La pilareña fue una mujer soldado sonorense. Su nombre: Loreto Durazo de Moreno, nativa de Óputo, Sonora (hoy Villa Hidalgo). Estuvo matrimoniada con Laureano Moreno y juntos procrearon a sus hijos: Cayetano, José, Rubén, Hortensia, Laureano, [Dolores, Heriberto, Rosaura, Gregorio y Raúl]. Doña Loreto y don Laureano fueron abuelos del reconocido historiador y cronista don Néstor Fierros Moreno, hijo de Rosaura Moreno y Emilio Fierros. Los Moreno Durazo poseían una gran extensión de terreno y bastantes cabezas de ganado, pero debido a que los empresarios políticos capitalinos se volvieron terratenientes y empezaron acosar a los pequeños rancheros, quitándoles el agua y deslindando sus terrenos bajo artimañas y corruptelas legales; entonces los Durazo Moreno se fueron a vivir a Pilares que era un pueblo minero en su mero apogeo donde había bastante trabajo y dinero.

Estas decisiones arbitrarias del político citadino —acostumbrado a la buena vida y a gastar dinero a raudales—, propiciaron la desdicha de los rancheros, hombres dedicados a vivir de su milpa, quienes nacieron arriba de un caballo y con un rifle en la mano. Al ver afectados sus intereses y el bienestar de sus familias, se volvieron guerrilleros, gavilleros, bandoleros y salteadores de caminos. Se juntaron con «Los Pateros» o mezcaleros dedicados a producir aguardiente o bacanora clandestinamente, y a quienes el Estado se los quitaba bajo la corrupta Ley de Alcoholes. De esta forma, estos acérrimos enemigos del sistema gubernamental sonorense, se armaron y organizaron mejor que cualquiera de los dos bandos en contingencia por el poder de la Presidencia de la República Mexicana.

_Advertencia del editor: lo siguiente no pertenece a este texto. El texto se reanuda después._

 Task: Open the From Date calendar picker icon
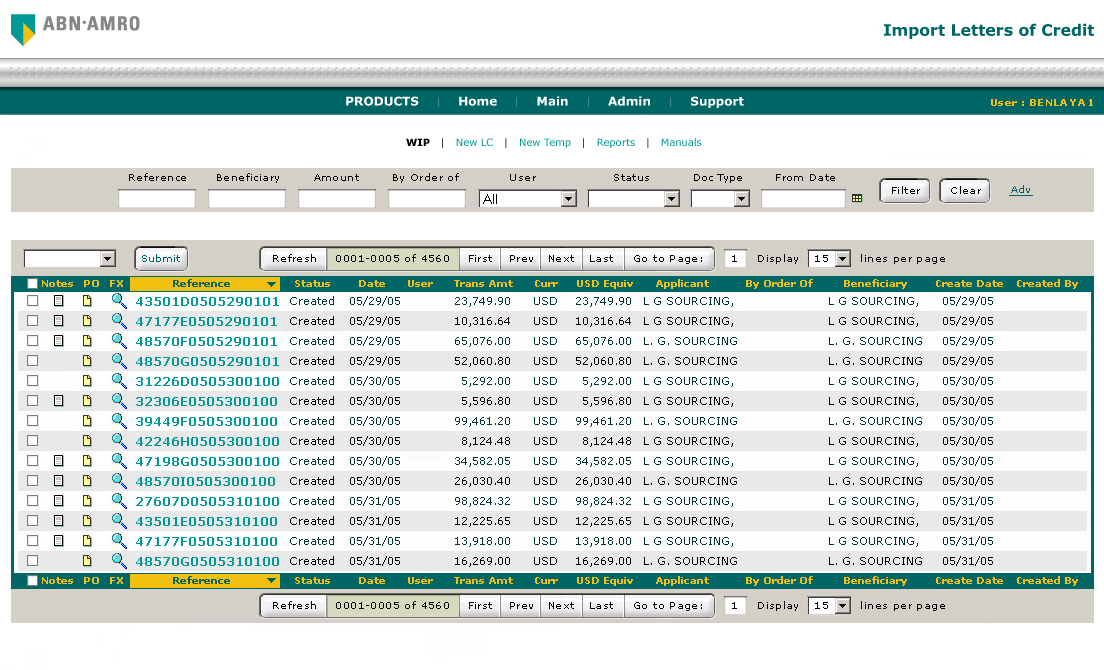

Tendiéndole emboscadas para matar a los soldados del Ejército Nacional y a los policías pertenecientes a las recientes Acordadas o Guardias Rurales, doña Loreto se inició en Los Pilares como comerciante y fue propietaria de una gran tienda llamada La Popular, dedicada a la venta de víveres. Posteriormente se la vendió a mi abuelo, don Ramón Galindo, quien le cambió el nombre por La Sinaloense, convirtiéndose en una tienda departamental. Don Laureano era conductor de carretones de carga jalados por veinte mulas, y traía mercancías de Hermosillo y los pueblos del río Sonora.

Doña Loreto falleció a los 68 años de edad. Era una mujer extremadamente católica. Se metió de lleno a la política cuando el Estado decidió cerrar los templos católicos. Desde 1905 incursionó su vida activista revolucionaria apoyando a los líderes del movimiento huelguista de los mineros y ferrocarrileros. Fue miembro de la Unión Industrial de Trabajadores Asalariados de Cananea, sucursal Pilares de Nacozari, Sonora. Conocía perfectamente a los maderistas y militares revolucionarios.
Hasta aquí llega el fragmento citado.